Using professional judgment and based on the information of medical records, the physician reviewers also classified the preventability of each AE using a six-point scale (1- virtually no evidence of preventability; 2- slight to modest evidence of preventability; 3- Preventability
not quiet likely less than 50/50, but “close to call”; 4- preventability more than likely 50/50; 5- strong evidence of preventability; and 6 -virtually certain evidence of preventability. The preventability of an adverse event was considered with a score > = 4).
SPSS (version 19) was used for data processing and for statistical analysis. The study was approved by the Ethics
Committee of participating hospitals.


One or more of the criteria for an adverse event were identified in 365 out of the 1.669 medical records reviewed (22%). Of these 365 records, those which passed to the second screening, 186 (51%), were confirmed as an AE, an overall incidence rate of 11.1% (186/1669) with a 95% CI (9.6%; 12.6%). The highest proportions of AEs identified were related to surgical procedures (27.0%), drug errors
(18.3%) and hospital-acquired infection (12.2%). Most of the AEs (59.2%) occurred in patients aged 65 or over.
Most (61%) of the AEs resulted in no physical or minimal impairment or disability, and were satisfactorily resolved during the admission, or within one month from discharge. Nevertheless, the criteria applied estimated that 5.4% of the AEs resulted in permanent disability according to the definition and 10.8% associated with death.

We found that most of the patients, 109/186 (58.6%), who experienced AEs incurred extra bed days in hospital (a total of 1,166 extra days, an average of 10.7 days per patient, ranging from 1-70 days), with additional total costs of €470,380.00 for all three hospitals together. Concerning preventability, 53.2% were classified as preventable. The reliability of the assessment of the screening criteria performed by nurses (first screening) was considered good – substantial agreement (k = 0.63; IC 0.43; 0.79 and p < 0.001; 83.5% agreement). Among doctors (second screening), the reliability of determination of AEs was also good (k = 0.78; IC 0.49; 1 and p < 0.001;
86% agreement) and that of preventability was considered fair (k = 0.58; IC 0.23; 0.94 and p = 0.009; 79% agreement)
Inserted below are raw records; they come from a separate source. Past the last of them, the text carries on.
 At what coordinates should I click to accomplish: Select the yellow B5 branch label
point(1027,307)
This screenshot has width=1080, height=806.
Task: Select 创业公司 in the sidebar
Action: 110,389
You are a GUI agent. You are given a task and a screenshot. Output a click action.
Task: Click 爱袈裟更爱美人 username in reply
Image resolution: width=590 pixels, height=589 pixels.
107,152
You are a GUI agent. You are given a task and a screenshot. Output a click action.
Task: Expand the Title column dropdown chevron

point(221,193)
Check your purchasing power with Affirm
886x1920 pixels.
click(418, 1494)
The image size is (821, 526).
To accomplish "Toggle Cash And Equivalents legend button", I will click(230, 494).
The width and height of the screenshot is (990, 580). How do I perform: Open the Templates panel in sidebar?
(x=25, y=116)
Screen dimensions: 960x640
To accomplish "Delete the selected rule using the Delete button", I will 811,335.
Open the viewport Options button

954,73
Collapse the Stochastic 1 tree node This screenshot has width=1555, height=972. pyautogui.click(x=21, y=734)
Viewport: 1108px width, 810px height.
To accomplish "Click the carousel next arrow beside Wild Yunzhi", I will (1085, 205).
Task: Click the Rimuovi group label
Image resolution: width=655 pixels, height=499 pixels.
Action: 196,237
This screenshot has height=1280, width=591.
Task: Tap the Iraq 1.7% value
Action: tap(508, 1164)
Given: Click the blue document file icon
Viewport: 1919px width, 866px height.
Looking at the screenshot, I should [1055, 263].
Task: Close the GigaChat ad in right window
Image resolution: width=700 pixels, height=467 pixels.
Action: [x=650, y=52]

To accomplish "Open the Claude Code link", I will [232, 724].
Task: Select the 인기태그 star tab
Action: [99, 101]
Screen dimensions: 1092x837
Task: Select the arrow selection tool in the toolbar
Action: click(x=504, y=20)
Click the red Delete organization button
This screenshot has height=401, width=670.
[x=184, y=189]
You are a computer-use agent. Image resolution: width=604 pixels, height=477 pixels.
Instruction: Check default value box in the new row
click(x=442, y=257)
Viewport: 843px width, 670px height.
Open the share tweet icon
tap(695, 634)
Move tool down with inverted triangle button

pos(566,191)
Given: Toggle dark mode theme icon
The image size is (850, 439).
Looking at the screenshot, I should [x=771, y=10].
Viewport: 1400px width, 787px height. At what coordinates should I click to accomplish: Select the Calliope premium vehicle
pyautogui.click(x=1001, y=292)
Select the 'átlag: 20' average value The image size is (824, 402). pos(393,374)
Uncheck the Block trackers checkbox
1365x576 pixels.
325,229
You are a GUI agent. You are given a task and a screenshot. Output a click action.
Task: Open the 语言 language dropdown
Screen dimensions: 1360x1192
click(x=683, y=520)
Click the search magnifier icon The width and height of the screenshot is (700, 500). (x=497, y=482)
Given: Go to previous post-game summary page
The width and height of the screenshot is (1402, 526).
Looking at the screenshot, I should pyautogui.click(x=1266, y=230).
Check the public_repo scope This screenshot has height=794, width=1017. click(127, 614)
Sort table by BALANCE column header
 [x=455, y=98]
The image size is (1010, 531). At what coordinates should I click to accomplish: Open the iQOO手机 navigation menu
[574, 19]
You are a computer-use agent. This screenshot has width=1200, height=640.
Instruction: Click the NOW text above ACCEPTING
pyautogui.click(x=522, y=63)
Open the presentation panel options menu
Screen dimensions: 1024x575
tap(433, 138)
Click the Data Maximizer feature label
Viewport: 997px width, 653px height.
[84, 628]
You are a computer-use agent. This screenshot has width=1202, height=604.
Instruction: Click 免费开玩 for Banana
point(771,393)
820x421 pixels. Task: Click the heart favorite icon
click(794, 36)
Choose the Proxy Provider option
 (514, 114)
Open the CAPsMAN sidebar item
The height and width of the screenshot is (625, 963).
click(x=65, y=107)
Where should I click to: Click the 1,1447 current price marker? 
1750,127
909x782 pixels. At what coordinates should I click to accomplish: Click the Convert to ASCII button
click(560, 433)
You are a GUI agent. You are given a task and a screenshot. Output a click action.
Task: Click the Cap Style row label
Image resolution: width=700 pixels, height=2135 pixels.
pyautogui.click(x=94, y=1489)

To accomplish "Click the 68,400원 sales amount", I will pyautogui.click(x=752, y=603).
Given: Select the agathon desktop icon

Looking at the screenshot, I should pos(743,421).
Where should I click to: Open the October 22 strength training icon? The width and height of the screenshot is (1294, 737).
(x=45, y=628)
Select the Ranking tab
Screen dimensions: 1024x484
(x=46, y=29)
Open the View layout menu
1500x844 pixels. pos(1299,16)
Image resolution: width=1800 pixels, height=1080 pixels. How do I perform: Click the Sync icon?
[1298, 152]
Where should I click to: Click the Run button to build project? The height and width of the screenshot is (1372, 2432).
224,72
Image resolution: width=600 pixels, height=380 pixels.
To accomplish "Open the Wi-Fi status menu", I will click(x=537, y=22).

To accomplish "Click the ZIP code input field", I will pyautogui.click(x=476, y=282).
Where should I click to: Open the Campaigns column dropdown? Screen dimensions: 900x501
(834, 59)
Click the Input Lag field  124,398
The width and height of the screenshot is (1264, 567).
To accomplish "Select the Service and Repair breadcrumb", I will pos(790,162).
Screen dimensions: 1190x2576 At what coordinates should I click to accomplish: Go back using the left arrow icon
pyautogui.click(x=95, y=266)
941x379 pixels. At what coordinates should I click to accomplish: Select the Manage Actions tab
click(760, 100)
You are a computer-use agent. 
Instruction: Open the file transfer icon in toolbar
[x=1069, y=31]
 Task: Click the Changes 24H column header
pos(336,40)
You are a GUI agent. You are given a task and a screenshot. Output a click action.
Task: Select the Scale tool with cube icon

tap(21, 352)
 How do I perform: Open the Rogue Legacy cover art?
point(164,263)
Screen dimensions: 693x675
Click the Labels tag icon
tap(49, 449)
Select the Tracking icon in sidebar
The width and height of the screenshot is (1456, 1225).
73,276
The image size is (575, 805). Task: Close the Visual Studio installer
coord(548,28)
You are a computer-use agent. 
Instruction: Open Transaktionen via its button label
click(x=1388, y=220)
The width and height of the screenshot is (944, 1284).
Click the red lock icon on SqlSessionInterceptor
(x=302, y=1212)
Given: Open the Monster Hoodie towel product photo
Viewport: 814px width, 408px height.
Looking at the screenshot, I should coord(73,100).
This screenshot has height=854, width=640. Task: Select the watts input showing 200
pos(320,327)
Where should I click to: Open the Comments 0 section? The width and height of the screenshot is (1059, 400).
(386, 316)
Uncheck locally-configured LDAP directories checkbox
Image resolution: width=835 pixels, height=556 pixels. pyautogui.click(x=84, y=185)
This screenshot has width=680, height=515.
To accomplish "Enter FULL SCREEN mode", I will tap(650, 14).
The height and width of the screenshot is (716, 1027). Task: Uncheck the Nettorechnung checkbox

We used retrospective medical record review following the HMPS methodology in order to assess the nature, incidence, and clinical and/or economic impact of adverse events and to provide some information on their causes. Studies in many countries have followed the same methodology and have come to broadly similar conclusions. Rates of AEs in most recent studies lie between 8% and 12%, a range now accepted as being common in the healthcare systems of developed countries.